▶ WHAT IS NEEDED
Print the line containing "Click checkmark beside" and every line after it exactly as written, through the end of the records.

++++ RECORDED INFORMATION

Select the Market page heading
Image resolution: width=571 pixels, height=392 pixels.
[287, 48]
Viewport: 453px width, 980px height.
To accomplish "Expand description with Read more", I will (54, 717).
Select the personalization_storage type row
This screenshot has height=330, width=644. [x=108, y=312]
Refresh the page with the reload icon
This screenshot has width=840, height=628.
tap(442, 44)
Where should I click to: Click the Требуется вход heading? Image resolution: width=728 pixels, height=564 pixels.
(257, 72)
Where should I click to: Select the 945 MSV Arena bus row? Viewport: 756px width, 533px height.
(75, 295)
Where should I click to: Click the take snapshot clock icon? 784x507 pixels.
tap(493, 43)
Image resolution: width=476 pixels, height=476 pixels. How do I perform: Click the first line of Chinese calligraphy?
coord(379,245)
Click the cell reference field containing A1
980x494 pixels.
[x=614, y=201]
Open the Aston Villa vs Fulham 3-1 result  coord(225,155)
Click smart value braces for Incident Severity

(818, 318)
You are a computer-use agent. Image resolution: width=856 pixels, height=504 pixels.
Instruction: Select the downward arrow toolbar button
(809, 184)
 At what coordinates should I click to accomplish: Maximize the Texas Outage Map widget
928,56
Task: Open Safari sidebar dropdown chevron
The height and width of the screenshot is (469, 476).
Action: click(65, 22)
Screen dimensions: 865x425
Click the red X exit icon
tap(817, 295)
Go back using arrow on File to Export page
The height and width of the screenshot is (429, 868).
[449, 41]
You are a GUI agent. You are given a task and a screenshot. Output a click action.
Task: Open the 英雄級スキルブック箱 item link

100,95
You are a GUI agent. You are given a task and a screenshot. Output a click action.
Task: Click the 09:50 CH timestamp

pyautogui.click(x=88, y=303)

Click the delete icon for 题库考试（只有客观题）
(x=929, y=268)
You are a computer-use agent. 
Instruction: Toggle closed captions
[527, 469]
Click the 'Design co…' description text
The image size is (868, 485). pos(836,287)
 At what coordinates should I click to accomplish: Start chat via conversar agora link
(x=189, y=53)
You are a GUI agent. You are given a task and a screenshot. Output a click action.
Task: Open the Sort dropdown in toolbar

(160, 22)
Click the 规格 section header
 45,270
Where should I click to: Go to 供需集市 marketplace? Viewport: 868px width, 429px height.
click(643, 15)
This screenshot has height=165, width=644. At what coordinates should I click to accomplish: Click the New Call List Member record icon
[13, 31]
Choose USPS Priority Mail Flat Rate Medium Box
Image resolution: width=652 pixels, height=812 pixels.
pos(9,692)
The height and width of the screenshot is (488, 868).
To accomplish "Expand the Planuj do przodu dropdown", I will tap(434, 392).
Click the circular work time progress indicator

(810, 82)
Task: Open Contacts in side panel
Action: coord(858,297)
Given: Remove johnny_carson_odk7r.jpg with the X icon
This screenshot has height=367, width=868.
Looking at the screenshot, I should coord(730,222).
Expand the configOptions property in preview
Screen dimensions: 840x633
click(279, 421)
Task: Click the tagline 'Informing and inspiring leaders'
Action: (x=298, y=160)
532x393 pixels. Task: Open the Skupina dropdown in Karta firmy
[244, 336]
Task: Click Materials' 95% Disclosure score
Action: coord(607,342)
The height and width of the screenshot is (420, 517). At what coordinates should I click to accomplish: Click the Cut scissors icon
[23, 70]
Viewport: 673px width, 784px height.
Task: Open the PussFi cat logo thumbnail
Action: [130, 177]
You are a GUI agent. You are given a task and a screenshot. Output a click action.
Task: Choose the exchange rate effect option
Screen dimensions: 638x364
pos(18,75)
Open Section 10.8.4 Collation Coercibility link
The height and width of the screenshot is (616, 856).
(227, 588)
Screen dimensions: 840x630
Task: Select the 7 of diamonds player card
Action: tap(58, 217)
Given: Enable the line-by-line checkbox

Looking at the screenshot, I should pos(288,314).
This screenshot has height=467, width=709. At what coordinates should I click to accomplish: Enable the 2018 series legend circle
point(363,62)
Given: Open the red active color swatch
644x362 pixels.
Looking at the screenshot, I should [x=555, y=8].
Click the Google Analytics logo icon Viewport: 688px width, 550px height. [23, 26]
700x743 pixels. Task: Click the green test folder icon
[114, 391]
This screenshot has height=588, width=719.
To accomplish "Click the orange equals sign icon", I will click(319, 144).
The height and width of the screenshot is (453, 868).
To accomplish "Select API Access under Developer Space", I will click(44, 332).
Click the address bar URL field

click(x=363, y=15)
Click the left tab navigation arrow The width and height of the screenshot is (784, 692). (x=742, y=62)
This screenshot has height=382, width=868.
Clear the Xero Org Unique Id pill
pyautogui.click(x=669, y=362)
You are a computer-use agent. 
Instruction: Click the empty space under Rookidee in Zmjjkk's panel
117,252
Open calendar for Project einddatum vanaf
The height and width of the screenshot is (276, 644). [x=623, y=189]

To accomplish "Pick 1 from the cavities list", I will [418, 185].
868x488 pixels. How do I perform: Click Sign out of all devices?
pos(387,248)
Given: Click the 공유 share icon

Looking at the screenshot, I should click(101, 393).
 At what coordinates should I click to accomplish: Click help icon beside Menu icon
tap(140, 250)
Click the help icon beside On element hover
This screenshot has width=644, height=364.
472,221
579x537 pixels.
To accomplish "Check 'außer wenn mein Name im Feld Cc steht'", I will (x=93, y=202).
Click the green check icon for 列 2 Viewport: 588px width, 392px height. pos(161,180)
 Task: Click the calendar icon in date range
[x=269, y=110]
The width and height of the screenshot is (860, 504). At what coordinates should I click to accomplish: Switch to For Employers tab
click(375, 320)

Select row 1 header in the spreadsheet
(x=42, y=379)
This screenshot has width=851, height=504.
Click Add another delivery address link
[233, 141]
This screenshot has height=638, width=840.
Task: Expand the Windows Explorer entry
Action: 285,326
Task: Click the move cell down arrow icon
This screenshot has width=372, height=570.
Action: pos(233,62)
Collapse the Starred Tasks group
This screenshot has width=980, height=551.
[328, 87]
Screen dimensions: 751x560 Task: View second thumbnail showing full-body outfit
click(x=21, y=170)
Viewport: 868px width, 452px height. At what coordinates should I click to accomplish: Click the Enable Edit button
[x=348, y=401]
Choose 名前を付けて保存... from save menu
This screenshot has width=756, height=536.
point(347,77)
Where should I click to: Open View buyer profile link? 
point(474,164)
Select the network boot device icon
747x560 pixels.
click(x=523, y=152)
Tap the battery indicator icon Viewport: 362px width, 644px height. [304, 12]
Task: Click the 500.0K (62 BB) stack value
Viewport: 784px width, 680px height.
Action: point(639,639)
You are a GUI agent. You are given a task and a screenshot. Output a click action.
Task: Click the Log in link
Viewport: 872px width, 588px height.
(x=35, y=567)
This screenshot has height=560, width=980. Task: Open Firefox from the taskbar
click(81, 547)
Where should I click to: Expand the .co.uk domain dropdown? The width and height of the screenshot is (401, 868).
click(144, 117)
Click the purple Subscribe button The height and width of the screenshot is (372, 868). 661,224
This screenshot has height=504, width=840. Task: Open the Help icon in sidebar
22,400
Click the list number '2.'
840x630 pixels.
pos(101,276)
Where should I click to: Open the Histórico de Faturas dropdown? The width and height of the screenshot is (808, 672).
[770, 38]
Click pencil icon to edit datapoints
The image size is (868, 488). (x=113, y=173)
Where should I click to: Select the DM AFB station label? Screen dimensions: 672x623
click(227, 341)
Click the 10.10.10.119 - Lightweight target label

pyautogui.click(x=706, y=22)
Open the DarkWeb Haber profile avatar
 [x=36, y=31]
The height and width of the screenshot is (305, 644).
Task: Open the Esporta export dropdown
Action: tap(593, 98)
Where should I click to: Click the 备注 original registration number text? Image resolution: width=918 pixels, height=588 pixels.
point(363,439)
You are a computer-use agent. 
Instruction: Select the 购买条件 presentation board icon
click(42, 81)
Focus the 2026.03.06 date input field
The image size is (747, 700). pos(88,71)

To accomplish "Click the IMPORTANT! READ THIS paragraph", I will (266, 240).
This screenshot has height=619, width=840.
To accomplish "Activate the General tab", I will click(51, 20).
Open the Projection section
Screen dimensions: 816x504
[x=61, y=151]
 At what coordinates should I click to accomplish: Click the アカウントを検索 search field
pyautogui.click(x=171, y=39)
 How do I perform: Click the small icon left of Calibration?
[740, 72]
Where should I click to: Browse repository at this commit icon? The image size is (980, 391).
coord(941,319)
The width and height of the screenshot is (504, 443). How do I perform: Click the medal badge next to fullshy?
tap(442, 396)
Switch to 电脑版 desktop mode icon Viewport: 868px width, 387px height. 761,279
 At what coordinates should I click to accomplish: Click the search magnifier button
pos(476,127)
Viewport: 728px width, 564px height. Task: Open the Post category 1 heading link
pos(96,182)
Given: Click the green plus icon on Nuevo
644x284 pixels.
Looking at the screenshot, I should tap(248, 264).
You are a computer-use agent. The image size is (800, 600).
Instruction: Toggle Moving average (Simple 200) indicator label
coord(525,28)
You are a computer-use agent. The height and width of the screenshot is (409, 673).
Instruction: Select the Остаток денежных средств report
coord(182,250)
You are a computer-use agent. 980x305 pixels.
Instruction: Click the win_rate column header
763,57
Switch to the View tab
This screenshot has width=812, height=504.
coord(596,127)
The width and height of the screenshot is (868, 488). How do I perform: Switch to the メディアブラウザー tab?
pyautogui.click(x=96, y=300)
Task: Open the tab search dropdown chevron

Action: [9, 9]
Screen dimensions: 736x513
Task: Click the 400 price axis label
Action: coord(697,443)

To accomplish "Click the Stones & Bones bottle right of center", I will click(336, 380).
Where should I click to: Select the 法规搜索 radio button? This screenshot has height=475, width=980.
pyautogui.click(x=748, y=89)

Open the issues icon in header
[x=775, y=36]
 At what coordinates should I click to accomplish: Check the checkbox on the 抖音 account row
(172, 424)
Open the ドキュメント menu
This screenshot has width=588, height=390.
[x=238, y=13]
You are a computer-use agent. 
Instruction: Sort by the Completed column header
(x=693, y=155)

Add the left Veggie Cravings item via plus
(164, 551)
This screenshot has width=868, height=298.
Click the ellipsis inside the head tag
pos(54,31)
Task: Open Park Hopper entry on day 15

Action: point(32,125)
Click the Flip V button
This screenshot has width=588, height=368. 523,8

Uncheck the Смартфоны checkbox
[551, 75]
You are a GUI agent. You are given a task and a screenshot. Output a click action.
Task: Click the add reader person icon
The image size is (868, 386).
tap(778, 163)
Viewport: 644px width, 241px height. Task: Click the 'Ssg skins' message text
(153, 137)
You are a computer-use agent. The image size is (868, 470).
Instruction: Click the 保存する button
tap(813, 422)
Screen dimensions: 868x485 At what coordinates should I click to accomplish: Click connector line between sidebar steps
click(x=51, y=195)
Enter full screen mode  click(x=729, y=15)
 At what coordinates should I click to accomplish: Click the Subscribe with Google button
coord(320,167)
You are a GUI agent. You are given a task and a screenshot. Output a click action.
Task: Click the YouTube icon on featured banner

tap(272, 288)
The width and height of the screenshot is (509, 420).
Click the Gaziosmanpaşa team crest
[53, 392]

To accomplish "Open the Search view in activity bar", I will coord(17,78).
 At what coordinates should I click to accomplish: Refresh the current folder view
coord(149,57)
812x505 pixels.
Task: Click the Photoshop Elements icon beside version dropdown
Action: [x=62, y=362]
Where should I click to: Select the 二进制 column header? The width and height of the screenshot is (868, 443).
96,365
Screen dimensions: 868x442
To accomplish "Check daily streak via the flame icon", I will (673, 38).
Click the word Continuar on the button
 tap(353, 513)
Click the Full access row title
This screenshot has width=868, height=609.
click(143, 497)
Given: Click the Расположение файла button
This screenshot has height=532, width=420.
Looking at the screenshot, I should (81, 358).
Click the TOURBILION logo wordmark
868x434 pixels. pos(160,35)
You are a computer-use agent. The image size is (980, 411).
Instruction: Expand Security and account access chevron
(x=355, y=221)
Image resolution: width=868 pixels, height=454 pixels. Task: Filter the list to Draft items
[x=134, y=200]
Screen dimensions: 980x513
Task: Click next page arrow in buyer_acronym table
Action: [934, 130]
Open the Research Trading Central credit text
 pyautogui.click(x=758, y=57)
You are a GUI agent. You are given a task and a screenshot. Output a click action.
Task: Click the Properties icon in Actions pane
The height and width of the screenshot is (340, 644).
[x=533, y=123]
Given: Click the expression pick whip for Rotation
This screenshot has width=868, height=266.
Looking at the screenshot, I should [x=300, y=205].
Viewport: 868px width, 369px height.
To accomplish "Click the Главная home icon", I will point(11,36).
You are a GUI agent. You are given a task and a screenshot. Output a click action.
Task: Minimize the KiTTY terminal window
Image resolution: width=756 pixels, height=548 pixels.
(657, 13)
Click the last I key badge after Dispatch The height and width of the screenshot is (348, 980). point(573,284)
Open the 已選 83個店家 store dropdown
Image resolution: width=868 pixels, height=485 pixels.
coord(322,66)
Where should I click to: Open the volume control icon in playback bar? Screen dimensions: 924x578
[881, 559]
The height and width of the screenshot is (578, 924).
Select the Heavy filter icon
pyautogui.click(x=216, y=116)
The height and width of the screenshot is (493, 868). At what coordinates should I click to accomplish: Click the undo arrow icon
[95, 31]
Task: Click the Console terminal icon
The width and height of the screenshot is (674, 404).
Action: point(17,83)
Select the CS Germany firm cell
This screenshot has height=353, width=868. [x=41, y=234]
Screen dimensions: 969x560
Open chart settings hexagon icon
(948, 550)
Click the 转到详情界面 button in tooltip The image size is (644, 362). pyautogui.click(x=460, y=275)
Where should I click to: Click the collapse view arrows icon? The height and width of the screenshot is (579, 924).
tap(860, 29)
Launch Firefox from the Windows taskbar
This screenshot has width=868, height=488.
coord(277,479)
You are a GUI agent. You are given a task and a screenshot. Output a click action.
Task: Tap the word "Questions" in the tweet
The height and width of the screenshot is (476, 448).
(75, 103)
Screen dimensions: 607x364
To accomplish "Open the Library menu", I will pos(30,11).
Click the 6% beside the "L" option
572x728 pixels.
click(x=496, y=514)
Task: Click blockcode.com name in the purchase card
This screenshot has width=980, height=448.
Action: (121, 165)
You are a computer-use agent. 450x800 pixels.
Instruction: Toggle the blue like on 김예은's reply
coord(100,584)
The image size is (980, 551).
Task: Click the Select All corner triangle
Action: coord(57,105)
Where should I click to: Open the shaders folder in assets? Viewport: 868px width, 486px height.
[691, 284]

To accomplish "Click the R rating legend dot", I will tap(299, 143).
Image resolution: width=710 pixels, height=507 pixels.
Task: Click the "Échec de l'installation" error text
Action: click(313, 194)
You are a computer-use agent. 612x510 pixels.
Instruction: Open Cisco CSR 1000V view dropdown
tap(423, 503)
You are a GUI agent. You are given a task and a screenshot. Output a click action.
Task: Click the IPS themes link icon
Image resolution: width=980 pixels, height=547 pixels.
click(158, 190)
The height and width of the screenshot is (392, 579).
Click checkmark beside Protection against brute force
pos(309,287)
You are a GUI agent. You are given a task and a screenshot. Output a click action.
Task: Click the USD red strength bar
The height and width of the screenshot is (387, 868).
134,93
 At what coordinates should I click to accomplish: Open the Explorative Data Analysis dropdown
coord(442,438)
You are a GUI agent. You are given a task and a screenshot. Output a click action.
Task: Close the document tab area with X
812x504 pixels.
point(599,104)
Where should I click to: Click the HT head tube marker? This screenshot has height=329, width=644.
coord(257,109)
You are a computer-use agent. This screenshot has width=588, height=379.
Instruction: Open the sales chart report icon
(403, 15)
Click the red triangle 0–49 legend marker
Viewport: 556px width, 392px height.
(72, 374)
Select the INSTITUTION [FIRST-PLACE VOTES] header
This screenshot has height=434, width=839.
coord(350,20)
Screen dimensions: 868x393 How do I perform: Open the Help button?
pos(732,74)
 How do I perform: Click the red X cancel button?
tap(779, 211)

++++++++

▶ ANSWER
Click checkmark beside Protection against brute force
pos(309,287)
You are a GUI agent. You are given a task and a screenshot. Output a click action.
Task: Click the USD red strength bar
The height and width of the screenshot is (387, 868).
134,93
 At what coordinates should I click to accomplish: Open the Explorative Data Analysis dropdown
coord(442,438)
You are a GUI agent. You are given a task and a screenshot. Output a click action.
Task: Close the document tab area with X
812x504 pixels.
point(599,104)
Where should I click to: Click the HT head tube marker? This screenshot has height=329, width=644.
coord(257,109)
You are a computer-use agent. This screenshot has width=588, height=379.
Instruction: Open the sales chart report icon
(403, 15)
Click the red triangle 0–49 legend marker
Viewport: 556px width, 392px height.
(72, 374)
Select the INSTITUTION [FIRST-PLACE VOTES] header
This screenshot has height=434, width=839.
coord(350,20)
Screen dimensions: 868x393 How do I perform: Open the Help button?
pos(732,74)
 How do I perform: Click the red X cancel button?
tap(779, 211)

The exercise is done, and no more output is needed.